* STATED PROBLEM *
Express the items from the start of the records through the line containing "[x=901, y=961]" as a Markdown table with the columns Row and Line, skipping blank lines. Omit the pictures from the table.

** start EXERCISE DATA **

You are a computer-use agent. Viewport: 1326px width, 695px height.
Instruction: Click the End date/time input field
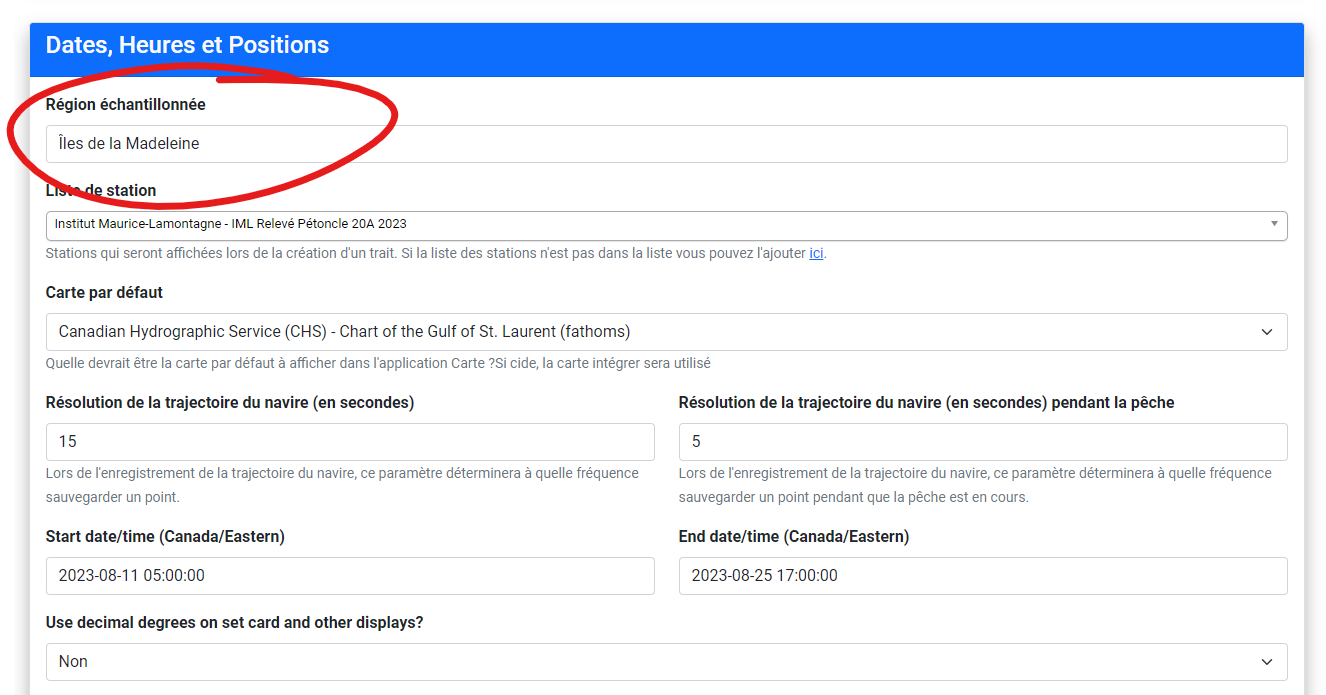pyautogui.click(x=982, y=576)
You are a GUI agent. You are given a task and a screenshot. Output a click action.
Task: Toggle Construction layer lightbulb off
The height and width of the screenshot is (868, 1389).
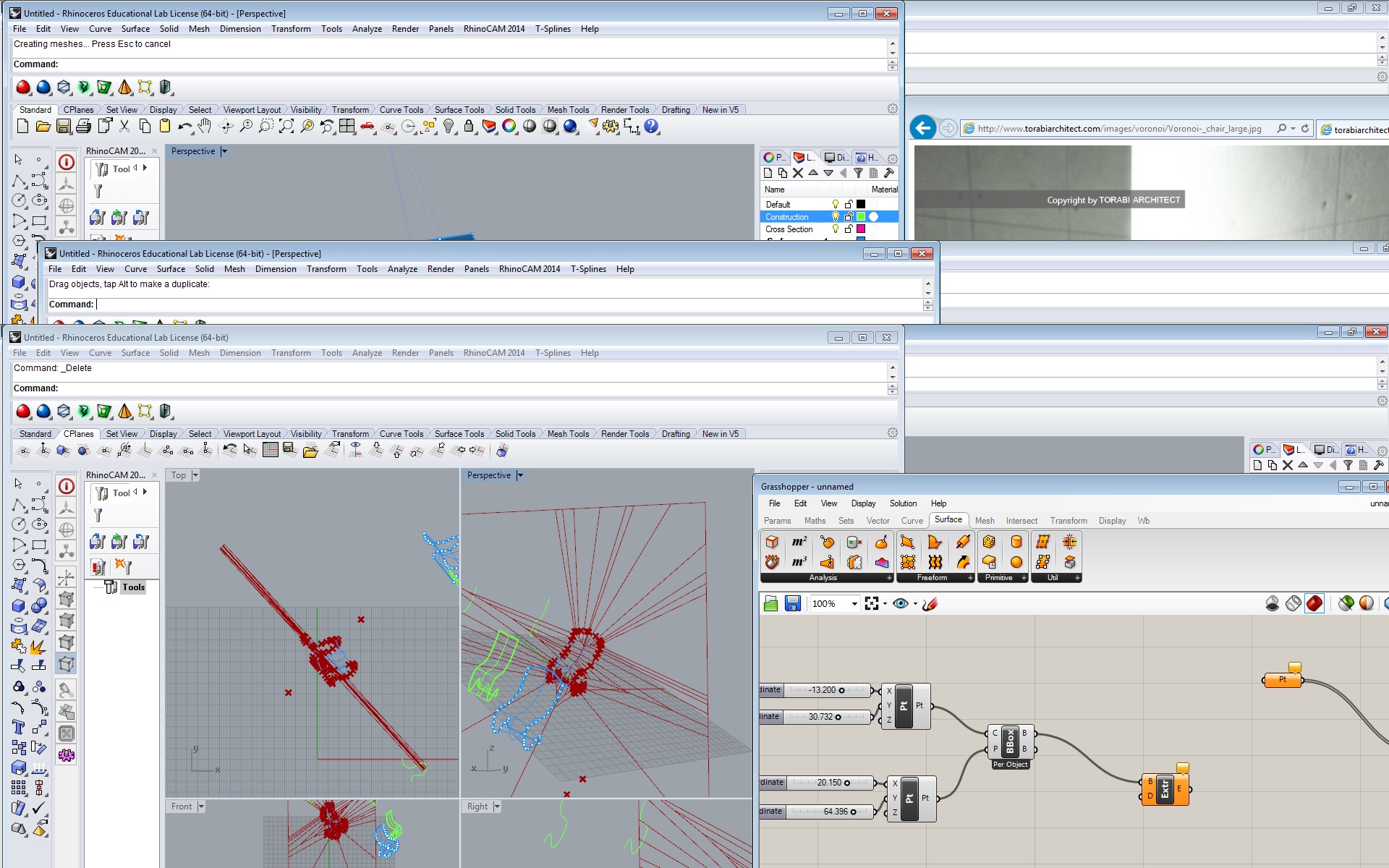point(836,217)
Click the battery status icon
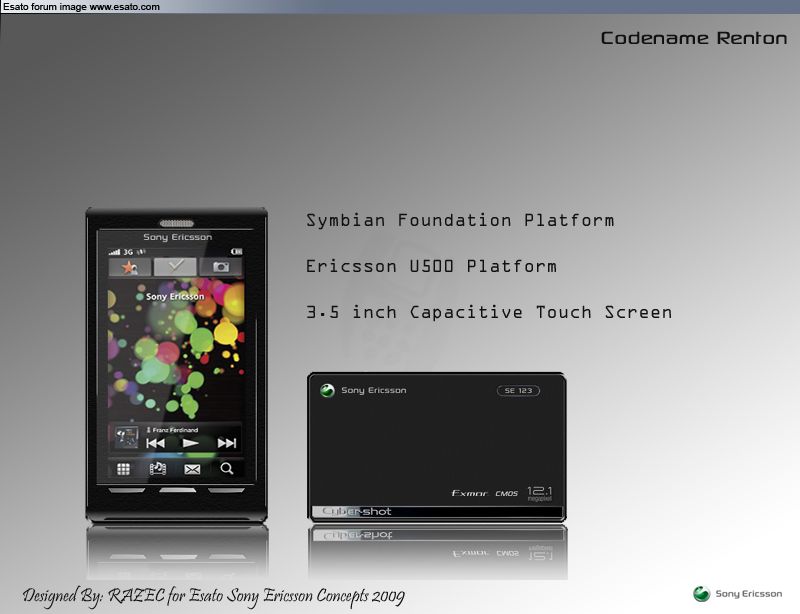 236,251
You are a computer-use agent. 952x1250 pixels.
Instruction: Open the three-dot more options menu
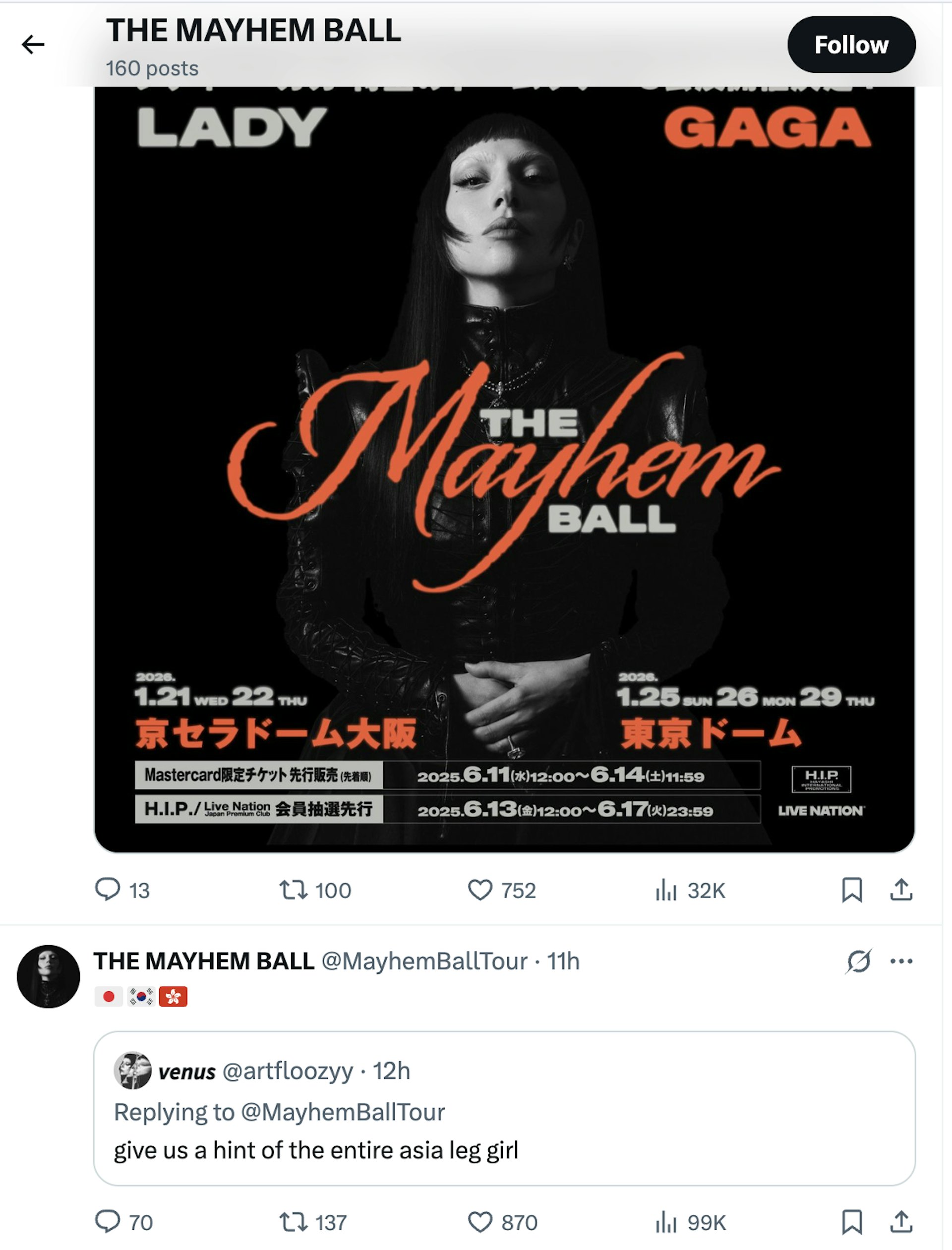[x=901, y=961]
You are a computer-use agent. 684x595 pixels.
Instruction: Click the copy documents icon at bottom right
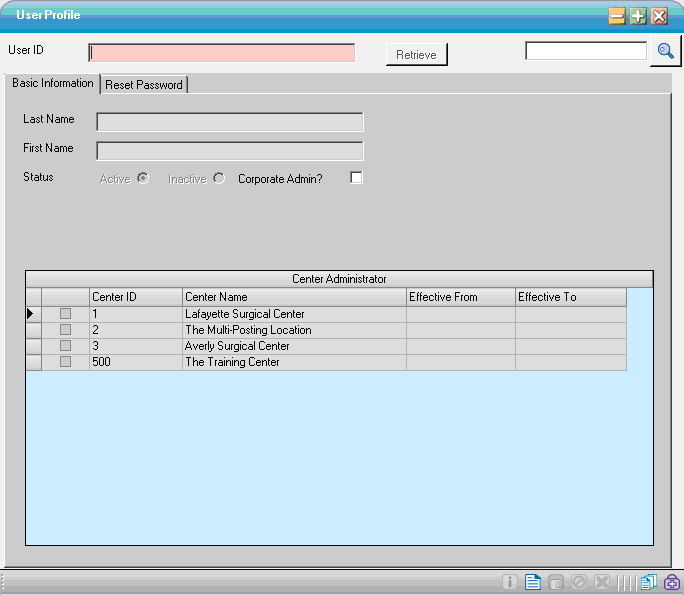tap(649, 582)
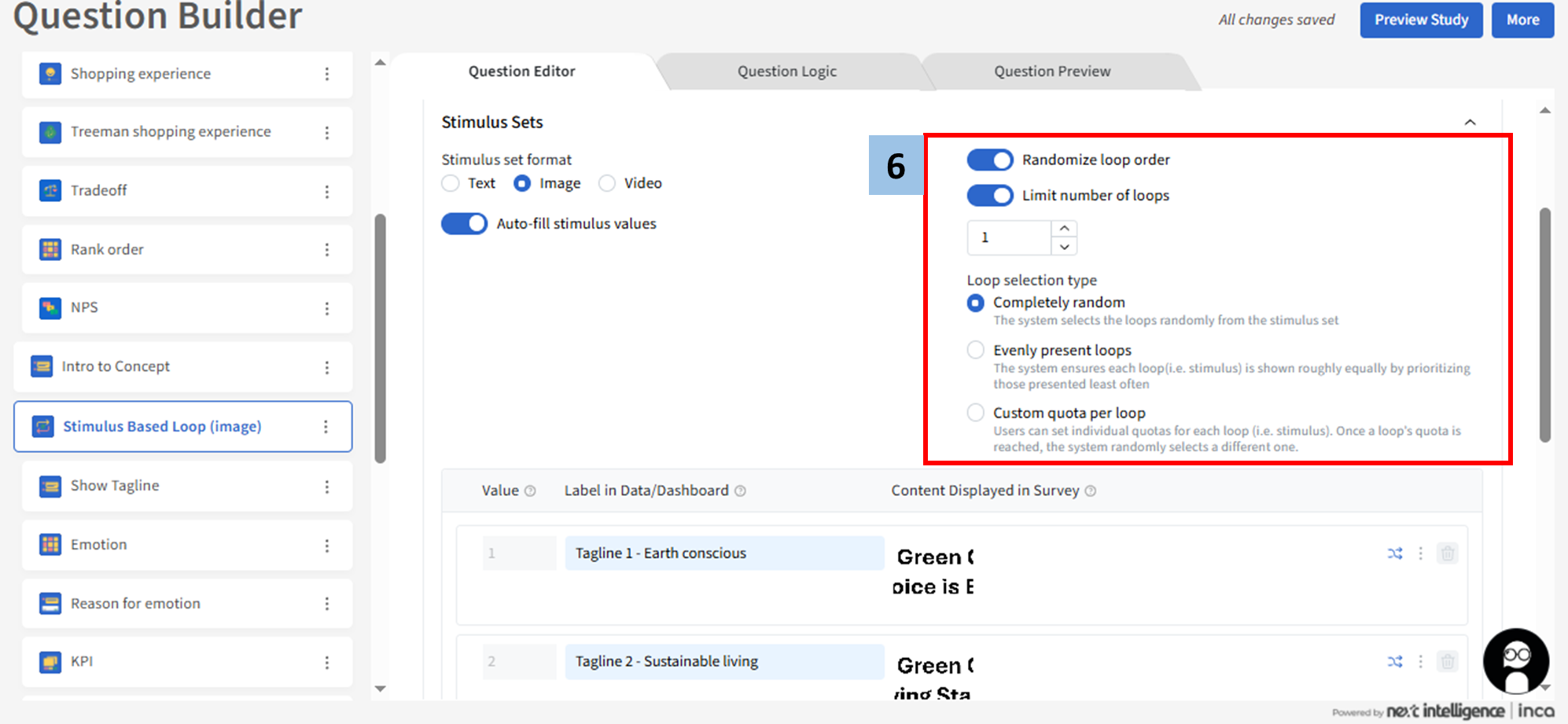Switch to the Question Logic tab
Image resolution: width=1568 pixels, height=724 pixels.
pyautogui.click(x=786, y=72)
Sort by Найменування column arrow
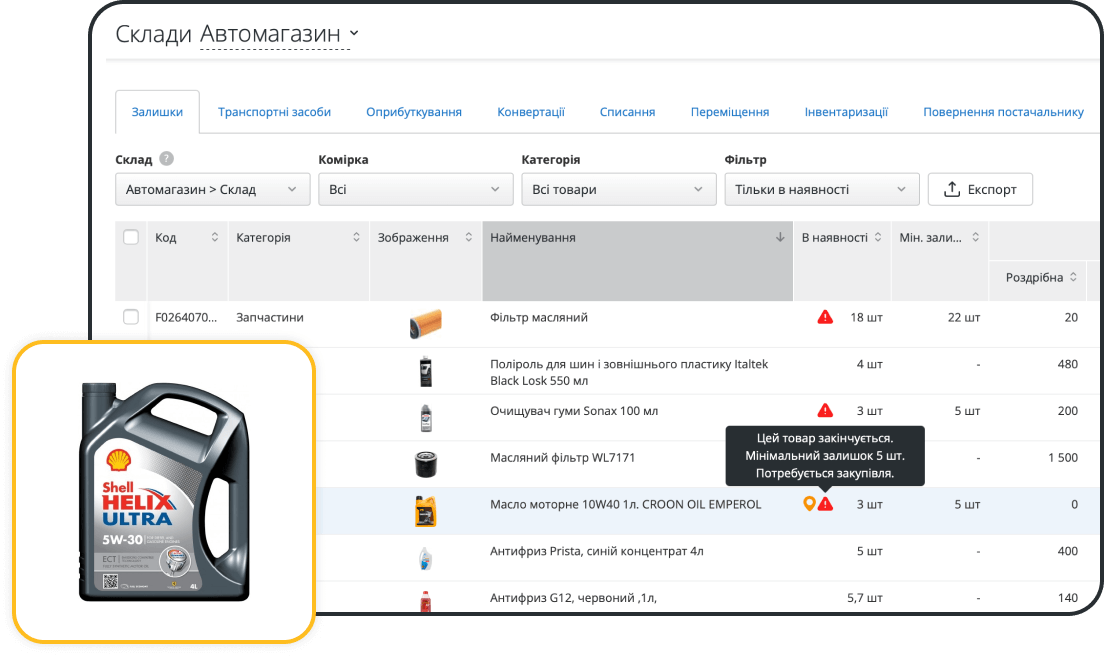The image size is (1104, 656). click(x=780, y=238)
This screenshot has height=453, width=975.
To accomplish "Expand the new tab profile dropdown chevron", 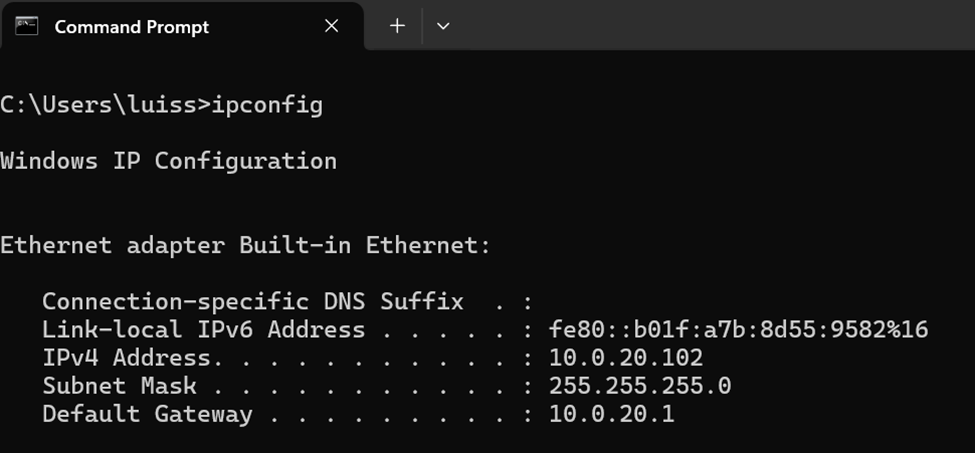I will [443, 25].
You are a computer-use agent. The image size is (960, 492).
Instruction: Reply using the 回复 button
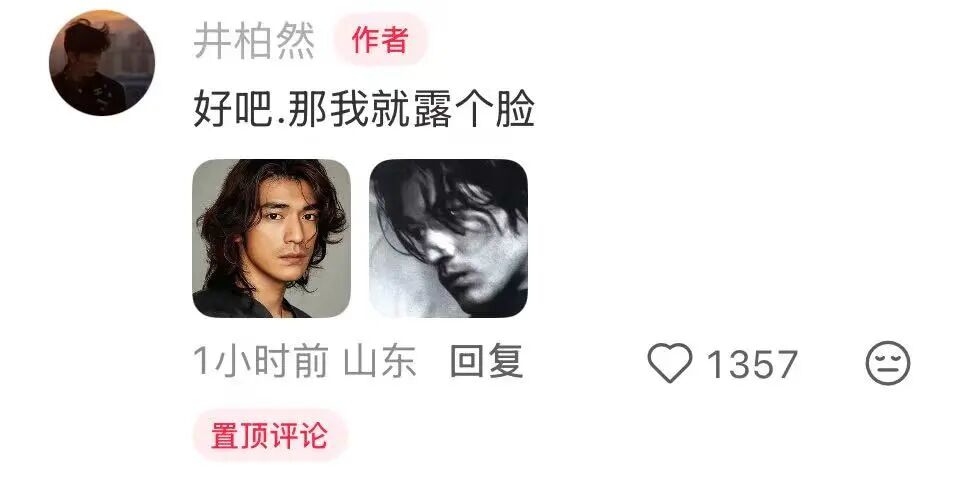[487, 361]
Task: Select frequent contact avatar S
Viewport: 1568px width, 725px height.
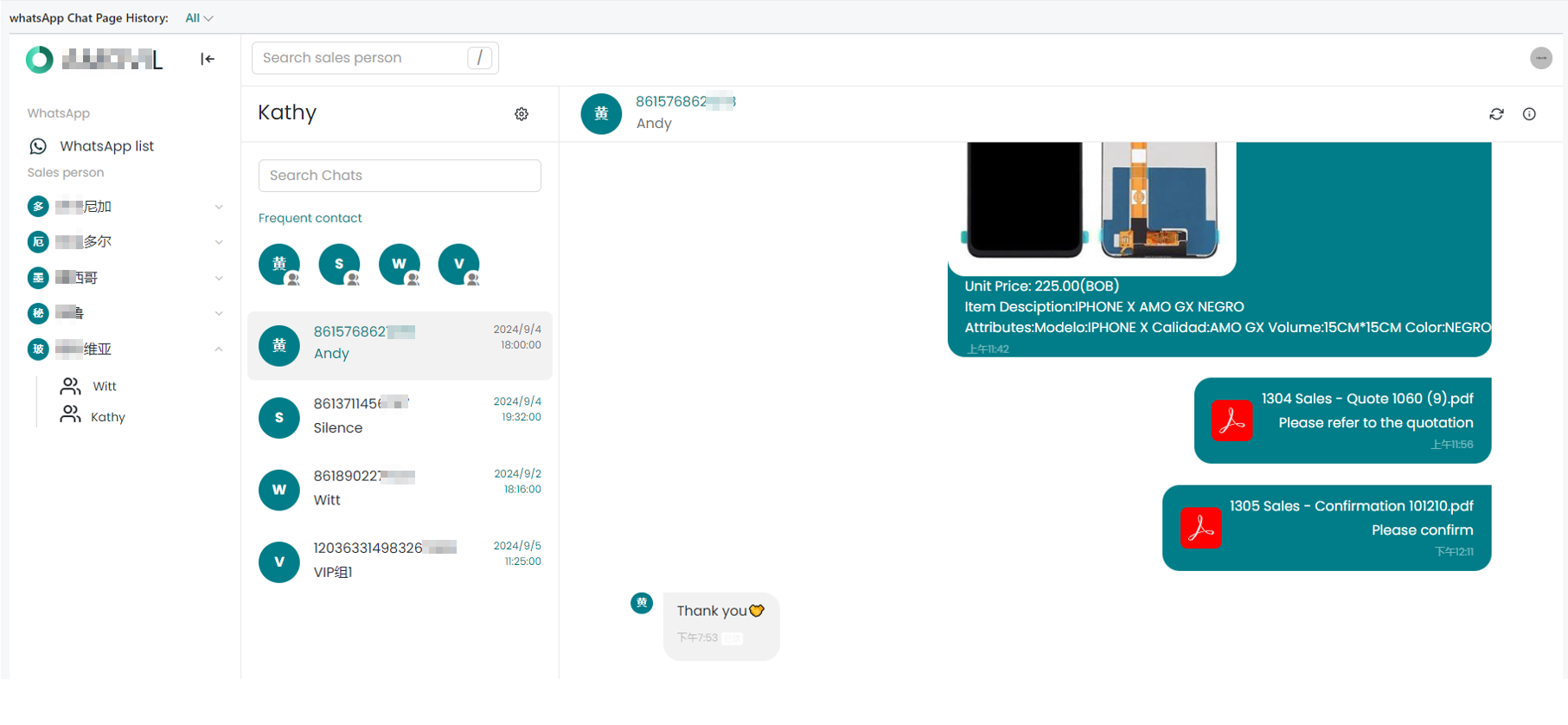Action: click(339, 264)
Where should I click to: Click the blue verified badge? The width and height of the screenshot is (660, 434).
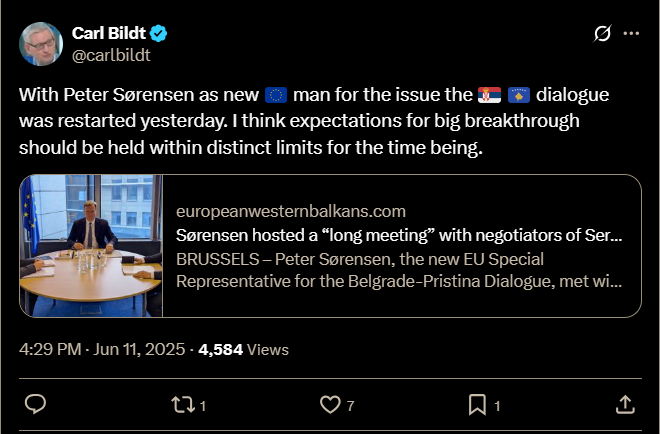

** end EXERCISE DATA **

* IN RESPONSE *
| Row | Line |
|---|---|
| 1 | You are a computer-use agent. Viewport: 1326px width, 695px height. |
| 2 | Instruction: Click the End date/time input field |
| 3 | pyautogui.click(x=982, y=576) |
| 4 | You are a GUI agent. You are given a task and a screenshot. Output a click action. |
| 5 | Task: Toggle Construction layer lightbulb off |
| 6 | The height and width of the screenshot is (868, 1389). |
| 7 | point(836,217) |
| 8 | Click the battery status icon |
| 9 |  236,251 |
| 10 | You are a computer-use agent. 952x1250 pixels. |
| 11 | Instruction: Open the three-dot more options menu |
| 12 | [x=901, y=961] |